- [RECORDS PROVIDED]
%%

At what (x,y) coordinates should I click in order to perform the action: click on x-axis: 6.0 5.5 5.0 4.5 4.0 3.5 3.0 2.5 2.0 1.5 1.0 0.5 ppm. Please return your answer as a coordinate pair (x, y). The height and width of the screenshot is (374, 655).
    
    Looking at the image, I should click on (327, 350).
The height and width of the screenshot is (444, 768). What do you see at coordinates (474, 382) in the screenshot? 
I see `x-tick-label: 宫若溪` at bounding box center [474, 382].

%%
%%

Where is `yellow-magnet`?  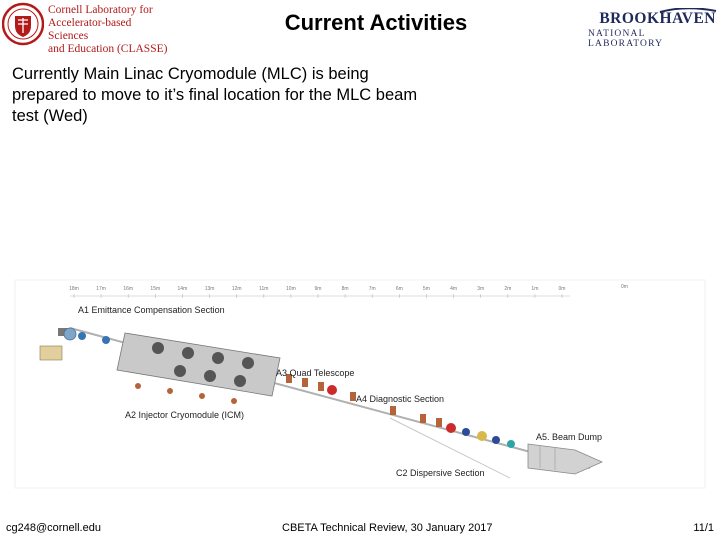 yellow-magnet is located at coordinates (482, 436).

%%

- [THE PROBLEM]
Lay out as a numbered list, skipping blank lines, everything between the lines holding "At what (x,y)" and "center [474, 382].", inclusive.

- [RESULT]
1. At what (x,y) coordinates should I click in order to perform the action: click on x-axis: 6.0 5.5 5.0 4.5 4.0 3.5 3.0 2.5 2.0 1.5 1.0 0.5 ppm. Please return your answer as a coordinate pair (x, y). The height and width of the screenshot is (374, 655).
2.     Looking at the image, I should click on (327, 350).
3. The height and width of the screenshot is (444, 768). What do you see at coordinates (474, 382) in the screenshot? 
4. I see `x-tick-label: 宫若溪` at bounding box center [474, 382].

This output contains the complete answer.